Science Media Centre announces winners of its inaugural Science Journalism Awards

A podcast investigating the social tensions and public health barriers to weight loss surgery and a long-form feature article breaking down the skyrocketing rates of shortsightedness in children took home top honours at last night’s inaugural Science Journalism Awards. 

2024 Science Journalism Award winners Shanti Mathias (left) and Sasha Borissenko*. Photo by Sambath:

Freelance journalist Sasha Borissenko’s Episode 5: Going Under the Knife of her ten-part Chewing the Facts podcast series, with support from NZME and NZ On Air, won the Established Journalist Category.

One of the nominators said the series has gained traction among health officials, and resulted in policies being reviewed. Judges said it was a great piece of science communication and praised the careful and ethical way Sasha approached the topic.

The Spinoff journalist Shanti Mathias won the Emerging Journalist prize for her piece “Staring down the ‘silent epidemic’ of myopia in children“. The judges were impressed with how ‘on-the-scene’ the reporting was, including the voices of school students and the team running the vision-checking bus.

The 2024 Science Journalism Awards celebrate excellent reporting on science-related topics across all forms of media.

New Zealand Science Media Director Dacia Herbulock said the awards were created in an effort to recognise excellent science journalism in Aotearoa in what’s been a challenging year for the field.

“We designed the awards to welcome entries that explore any aspect of science, tech, innovation and research. Effectively any topic involving science and its impacts on the communities it reaches,” Dacia said.

“Even if a journalist doesn’t see themselves as a science reporter per se, chances are they covered one or more of the subjects in the wide-ranging criteria for these awards.”

The judging panel was blown away by the large number of impressive applications for the awards, and Dacia said it was a difficult task even whittling down the initial 58 entries down to a shortlist.

“We want to extend a big thank you to the judging panel for their time and support reviewing this year’s entries: freelance science writer Veronika Meduna, Professor Ben Kennedy of the University of Canterbury, and Dr Sarah-Jane O’Connor of Victoria University of Wellington. Additional thanks to Fox Meyer for his help as awards coordinator,” Dacia said.

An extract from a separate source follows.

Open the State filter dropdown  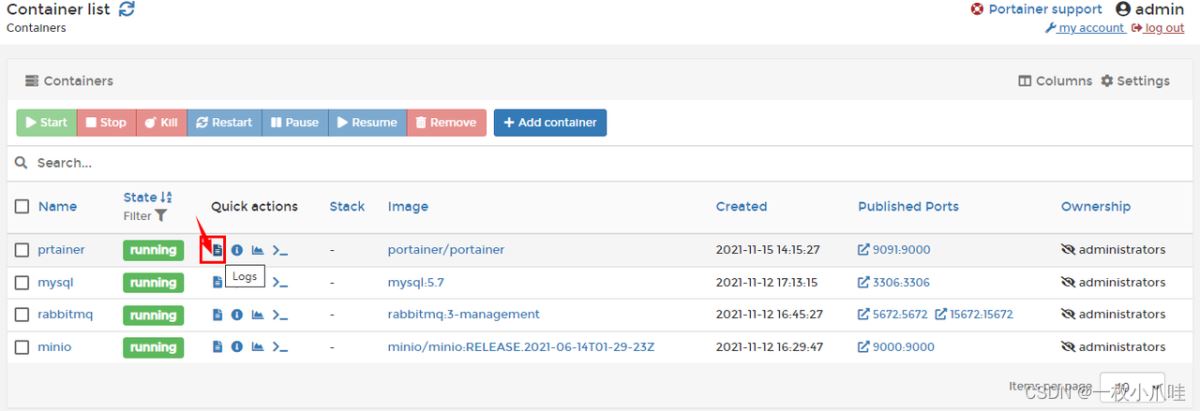pyautogui.click(x=145, y=216)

“We also want to thank all those who took the time to nominate their favourite science journalism piece for the 2024 round.

“We can’t wait to see your nominations when submissions open again next year!”

Full profiles of this year’s finalists available here.

* Our tardigrade trophies were designed and sculpted by Wellington-based artist Annaliese Rosa. The artist chose the charismatic micro-animal as a symbol of science journalism’s ability to capture the public’s hearts and minds.